Her breathing is slow and even beside me. One delicate arm is tucked under the pillow, her hair is spread across my sheets in a dark, tangled spill.
I still can’t believe this incredible woman sleeps next to me in my bed. Morning light slips through the blinds and catches on the curve of her shoulder. I watch long enough for my heart to ache.
One week.
Seven days since she kissed me, pulled me under, and changed every part of how my body works.
I used to wake up thinking about code, deadlines, meetings, fixing bugs.
Now it’s skin on skin with the woman of my dreams. The scent of sex and warmth and the memory of all the things she’s teaching me.
My whole system runs on Hope Kristiansen. One look at her mouth and I’m done for. One laugh from the kitchen and my pulse jumps. We’ve spent most of this week inside my apartment naked, pursuing a private rhythm I barely understand and have no interest in escaping.
I’m desperately in love with her.
There’s no use in pretending I can keep perspective. Even before she took me inside her body, I crossed some line and never came back.
She stirs, eyes opening halfway. “You’re staring.”
“Probably.” I trace her nipple and it tightens immediately.
Hope glances at my finger circling her little nub. “You’re obsessed with fucking me.”
“No argument.”
Her mouth curves. She slides closer, presses her face into my chest for a second. Lies there as if this is our new normal. I rest my hand on her back and let myself have ten more seconds before the day starts asking anything of either of us.
She’s getting stronger. I see it in how she stands up without pausing first. She argues with her doctors now instead of nodding and doing whatever they say. Her balance is back. The only overt physical evidence is when her headaches hit hard enough to stop her cold and bright light still bothers her.
It’s enough though. She isn’t cleared to work and it’s stressing her out.
I hate parts of it too, for different reasons.
The thing is, I want her to get well. I want her playing, laughing again, moving through the world without calculatinghow much motion or noise or light will cost her later. Or, stressing about money. Worrying about attackers.

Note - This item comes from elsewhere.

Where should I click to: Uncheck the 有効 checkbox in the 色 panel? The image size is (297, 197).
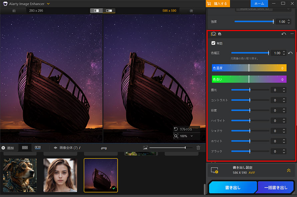(213, 43)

I also know the minute she gets cleared, this strange little life we’ve built inside my apartment starts to dissolve. She’ll find another apartment. Her routines will stop including me. My evenings stop ending with her feet in my lap while I read to her.
I’ll go back to sleeping alone.
I’m thinking too much. So much, in fact, I’ve started acting weird.
Not openly weird, hopefully. Subtle weird.
I can’t seem to stop asking if she needs anything. Every ten minutes. Or offering to drive her places she doesn’t need to go. I catch myself lingering in doorways observing her and pretending I wasn’t.
She notices. How could she not?
By noon I’ve answered twenty-five emails, ignored twelve, and Hope’s made breakfast late enough to count as lunch. She picks at toast, abandons it for strawberries. My mom dropped them off yesterday, along with bags of groceries and three containers of different homemade soup.
When she finishes, Hope returns to the couch and picks up her doctor’s notes to study them.
I carry our dishes to the sink and stand there longer than I need to. In the reflection off the window above it, I can see her without turning around. Bare legs tucked under one of my old T-shirts. Hair in a loose knot. She rubs her temple once and closes her eyes.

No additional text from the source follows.